### TEXT BLOCK:
┏━━

INS NYC 2024 Program

Poster

Poster Session 03 Program Schedule

02/15/2024
09:30 am - 10:40 am
Room: Majestic Complex (Posters 61-120)

Poster Session 03: Neurotrauma | Neurovascular


Final Abstract #23

False Confidence in mTBI Patients

Camryn Wellman, university of arizona, tucson, United States
Lindsey Hildebrand, university of arizona, tucson, United States
Alisa Huskey, university of arizona, tucson, United States
William Killgore, university of arizona, tucson, United States
Palmer Grabner, university of arizona, tucson, United States
Gabriela Franca, university of arizona, tucson, United States
Melissa Reich-Fuehrer, university of arizona, tucson, United States
Kymberly Henderson-Arrendondo, university of arizona, tucson, United States

Category: Concussion/Mild TBI (Adult)

Keyword 1: personality
Keyword 2: traumatic brain injury
Keyword 3: attention

Objective:

Mild traumatic brain injury (mTBI) contributes to cognitive deficits post-injury. It is well established that domains such as memory, attention, and decision-making can be impacted severely. Here, we investigate attention abilities in those with mTBI, and how personality may play a role. The Dunning-Kruger effect describes a cognitive bias in which those who have little experience in a task tend to be overconfident and overestimate their performance. We hypothesized that the trait of dominance would be more greatly associated with performance on attention tasks in the healthy control (HC) group compared to those diagnosed with mTBI.

┗━━

### QUESTIONS TO ANSWER:
1 - In the abstract on false confidence in mTBI patients, what does the Dunning-Kruger effect describe?
2 - Continue the abstract on false confidence in mTBI patients, starting after its last sentence.

[Stored dataset items]
┏━━

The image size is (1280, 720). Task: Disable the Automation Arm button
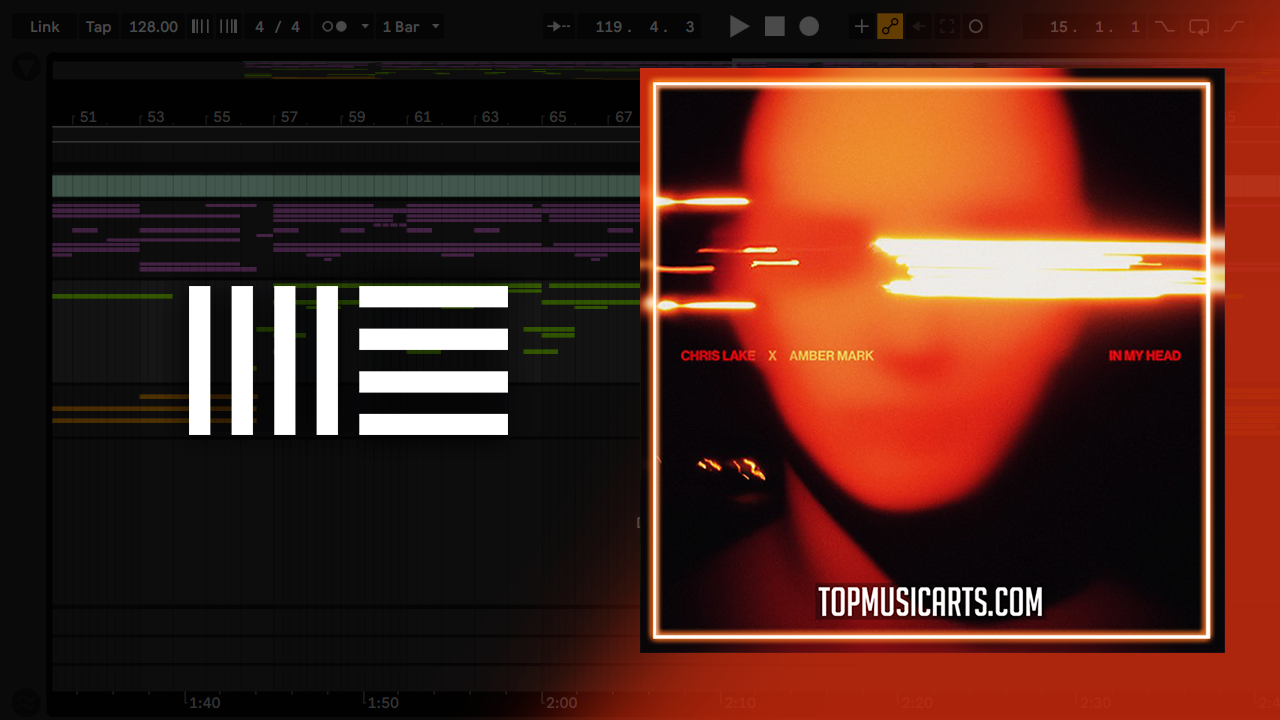(890, 27)
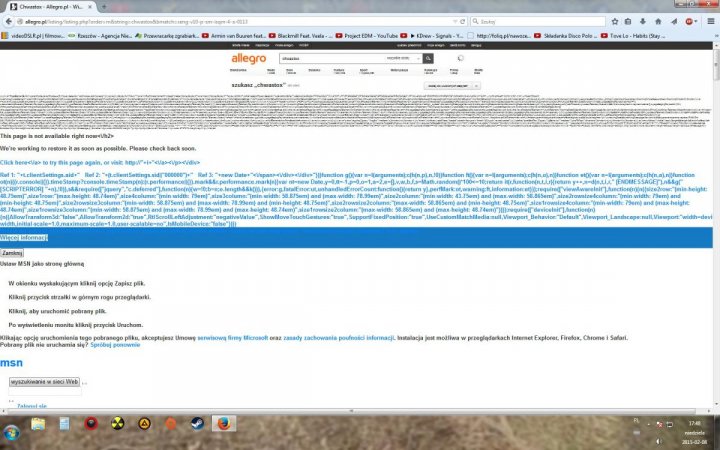The width and height of the screenshot is (720, 450).
Task: Click the yellow radiation taskbar icon
Action: [x=118, y=423]
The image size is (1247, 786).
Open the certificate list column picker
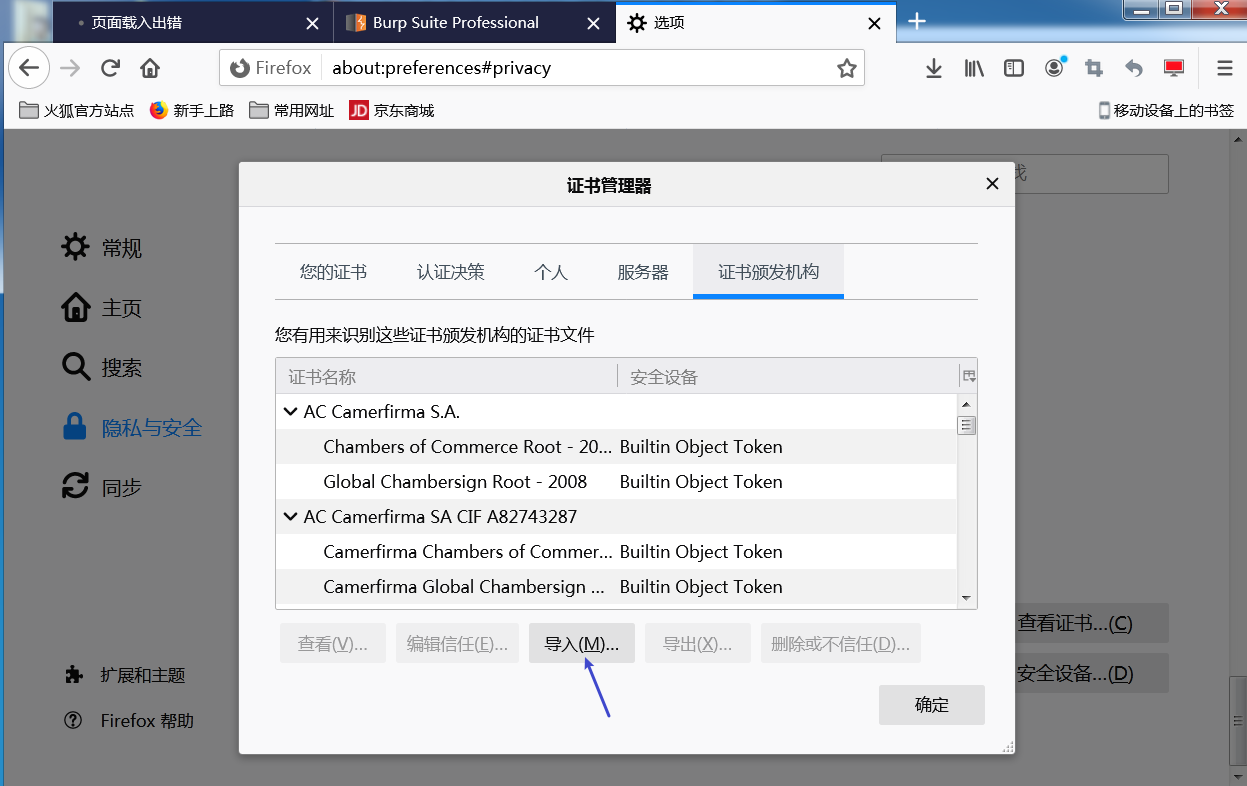(x=968, y=376)
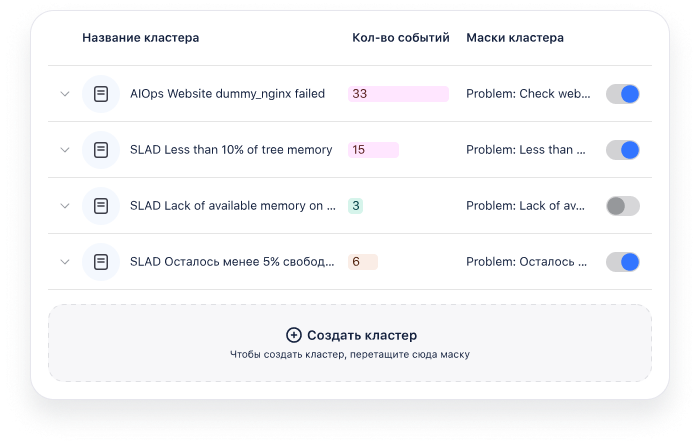Click the Название кластера column header
The image size is (696, 442).
tap(140, 38)
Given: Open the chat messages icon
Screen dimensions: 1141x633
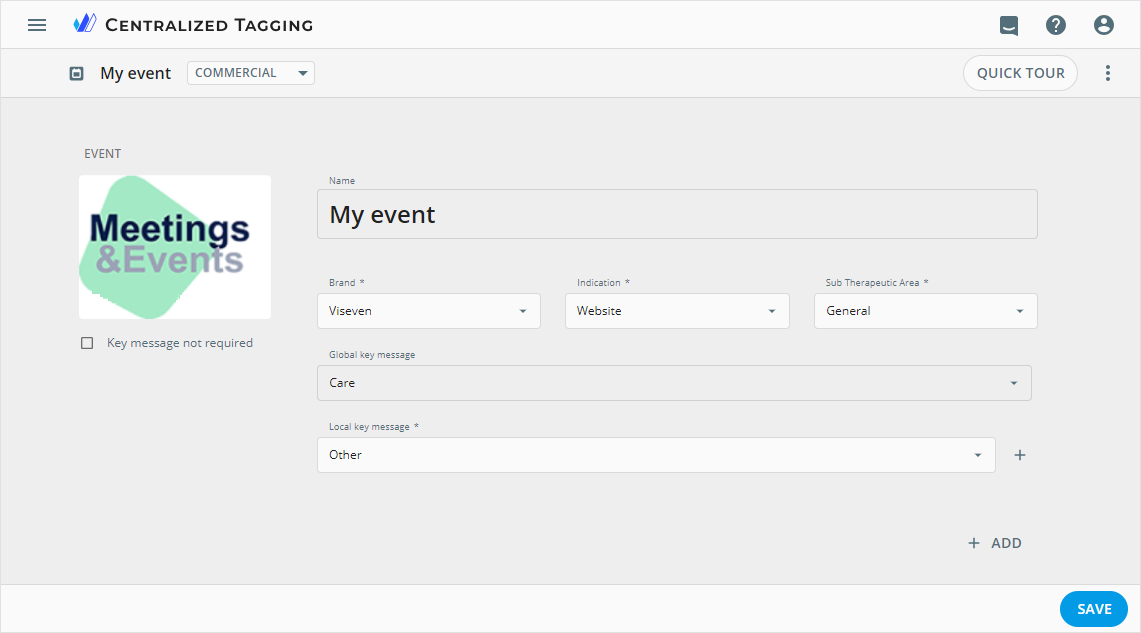Looking at the screenshot, I should pyautogui.click(x=1009, y=25).
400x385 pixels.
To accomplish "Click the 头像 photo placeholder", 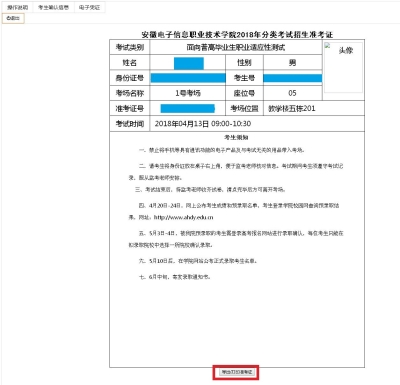I will point(343,67).
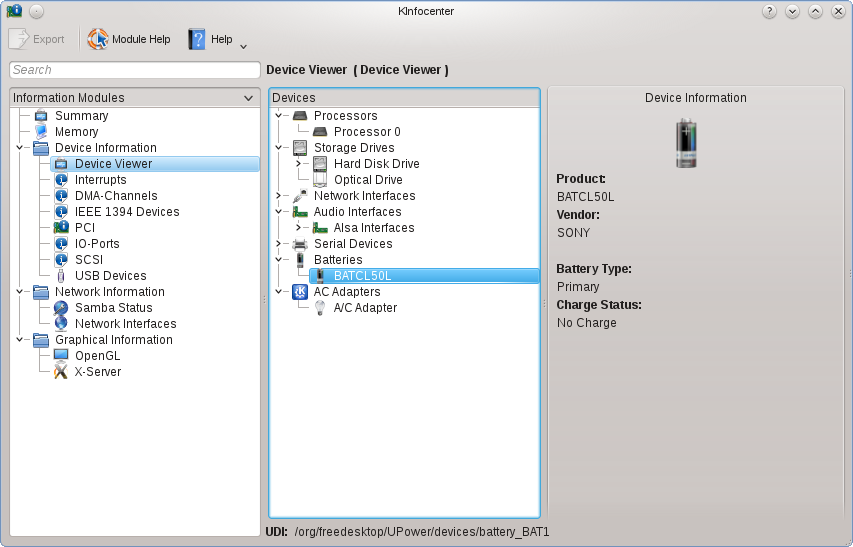This screenshot has height=547, width=853.
Task: Select the Optical Drive icon
Action: click(x=320, y=179)
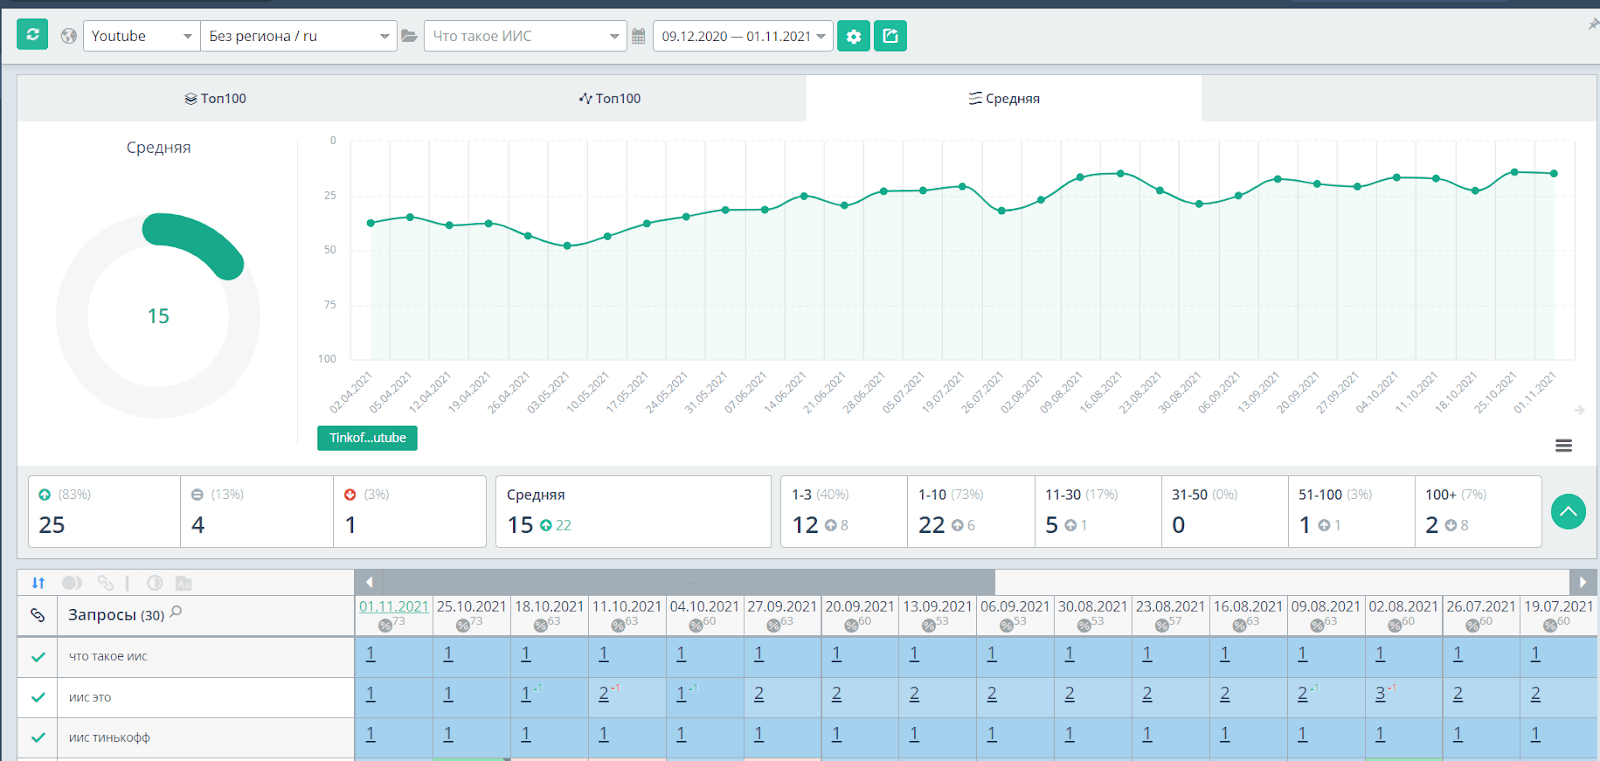Screen dimensions: 1600x761
Task: Click the horizontal date scrollbar thumb
Action: 688,582
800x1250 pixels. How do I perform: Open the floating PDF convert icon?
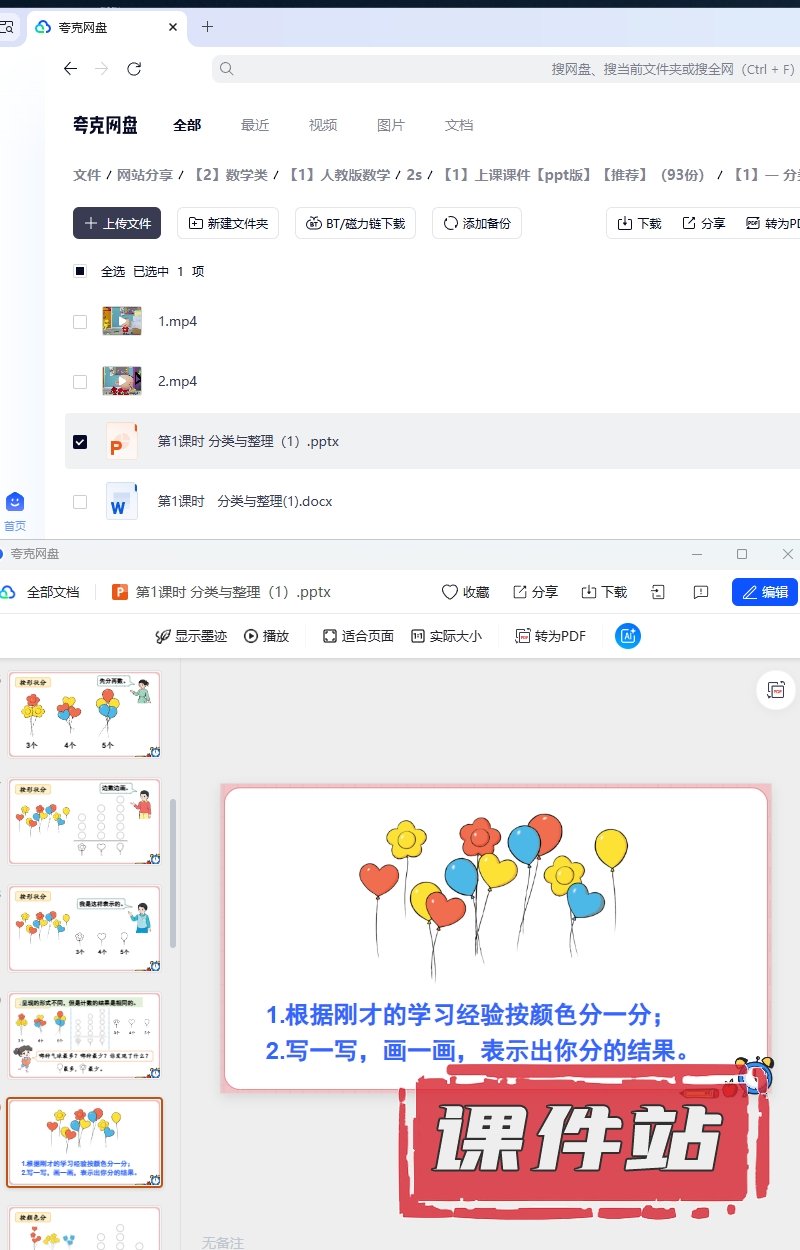(776, 690)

┗━━

### ANSWERS BELOW:
1 - It describes a cognitive bias in which those who have little experience in a task tend to be overconfident and overestimate their performance.

2 -
Participants and Methods:

There were 151 adults with mTBI between the ages of 18 and 45 that completed this study (Mage= 24.5 years, SD=7.7), including 56 males and 95 females (62.9% female). There were also 39 healthy adults that completed this study, made up of 15 males and 24 females (61.5% female) between the ages of 19 and 45 (Mage=24.3 years, SD=5.7). All participants completed several questionnaires, neurocognitive assessments, and neuroimaging sessions. In this analysis, we examined at the dominance subscale in the Personality Assessment Inventory (PAI) and the attention index of the Repeated Battery for Assessment of Neuropsychological Status (RBANS). Initially, a Pearson correlation was conducted to determine if there was a difference in the strength of association between PAI dominance scores and RBANS attention index scores for the mTBI and healthy control (HC) groups and compared the strength and directionality between the two groups using a Fisher’s r-to-z transform and z-test.

Results:

The mTBI group showed a trend-level negatively correlation with dominance (rmTBI= -0.141, p=0.092), while the healthy control group was weakly positively correlated (rHC= 0.229, p=0.166), but directionality was different between the groups (Fisher’s r-to-z comparison, z=-2.02, p=.04).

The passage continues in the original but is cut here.